Nothing is to be altered. Print each record in full.

### Data for analysis
┄┄┄┄┄┄┄┄┄┄

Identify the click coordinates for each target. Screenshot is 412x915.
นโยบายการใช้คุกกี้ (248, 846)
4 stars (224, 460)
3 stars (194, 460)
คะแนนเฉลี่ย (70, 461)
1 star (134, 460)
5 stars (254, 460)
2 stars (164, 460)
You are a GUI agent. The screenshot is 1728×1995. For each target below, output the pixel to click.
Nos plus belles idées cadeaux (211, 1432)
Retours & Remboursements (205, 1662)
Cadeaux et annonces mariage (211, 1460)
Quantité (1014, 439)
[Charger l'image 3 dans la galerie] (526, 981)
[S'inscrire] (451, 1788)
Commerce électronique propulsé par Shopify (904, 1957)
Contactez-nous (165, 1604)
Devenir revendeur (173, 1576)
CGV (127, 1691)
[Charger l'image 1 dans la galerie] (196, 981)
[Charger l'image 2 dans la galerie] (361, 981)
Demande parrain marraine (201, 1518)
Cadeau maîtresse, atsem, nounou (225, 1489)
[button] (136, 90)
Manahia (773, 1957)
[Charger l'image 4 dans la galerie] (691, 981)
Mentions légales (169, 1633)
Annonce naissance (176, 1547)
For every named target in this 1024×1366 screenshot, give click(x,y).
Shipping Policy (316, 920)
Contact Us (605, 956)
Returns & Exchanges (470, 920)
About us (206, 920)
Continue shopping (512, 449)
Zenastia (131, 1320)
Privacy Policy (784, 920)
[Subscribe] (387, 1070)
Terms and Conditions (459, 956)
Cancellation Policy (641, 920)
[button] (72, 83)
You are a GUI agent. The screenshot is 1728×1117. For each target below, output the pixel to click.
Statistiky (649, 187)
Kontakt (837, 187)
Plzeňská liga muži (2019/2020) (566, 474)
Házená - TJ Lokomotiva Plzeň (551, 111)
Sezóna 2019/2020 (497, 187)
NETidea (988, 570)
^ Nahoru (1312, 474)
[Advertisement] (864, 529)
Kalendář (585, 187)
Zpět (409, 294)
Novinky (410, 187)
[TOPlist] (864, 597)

┄┄┄┄┄┄┄┄┄┄

### Result of the exercise
Identify the click coordinates for each target. Screenshot is 412x915.
นโยบายการใช้คุกกี้ (248, 846)
4 stars (224, 460)
3 stars (194, 460)
คะแนนเฉลี่ย (70, 461)
1 star (134, 460)
5 stars (254, 460)
2 stars (164, 460)
You are a GUI agent. The screenshot is 1728×1995. For each target below, output the pixel to click.
Nos plus belles idées cadeaux (211, 1432)
Retours & Remboursements (205, 1662)
Cadeaux et annonces mariage (211, 1460)
Quantité (1014, 439)
[Charger l'image 3 dans la galerie] (526, 981)
[S'inscrire] (451, 1788)
Commerce électronique propulsé par Shopify (904, 1957)
Contactez-nous (165, 1604)
Devenir revendeur (173, 1576)
CGV (127, 1691)
[Charger l'image 1 dans la galerie] (196, 981)
[Charger l'image 2 dans la galerie] (361, 981)
Demande parrain marraine (201, 1518)
Cadeau maîtresse, atsem, nounou (225, 1489)
[button] (136, 90)
Manahia (773, 1957)
[Charger l'image 4 dans la galerie] (691, 981)
Mentions légales (169, 1633)
Annonce naissance (176, 1547)
For every named target in this 1024×1366 screenshot, give click(x,y).
Shipping Policy (316, 920)
Contact Us (605, 956)
Returns & Exchanges (470, 920)
About us (206, 920)
Continue shopping (512, 449)
Zenastia (131, 1320)
Privacy Policy (784, 920)
[Subscribe] (387, 1070)
Terms and Conditions (459, 956)
Cancellation Policy (641, 920)
[button] (72, 83)
You are a GUI agent. The screenshot is 1728×1117. For each target below, output the pixel to click.
Statistiky (649, 187)
Kontakt (837, 187)
Plzeňská liga muži (2019/2020) (566, 474)
Házená - TJ Lokomotiva Plzeň (551, 111)
Sezóna 2019/2020 (497, 187)
NETidea (988, 570)
^ Nahoru (1312, 474)
[Advertisement] (864, 529)
Kalendář (585, 187)
Zpět (409, 294)
Novinky (410, 187)
[TOPlist] (864, 597)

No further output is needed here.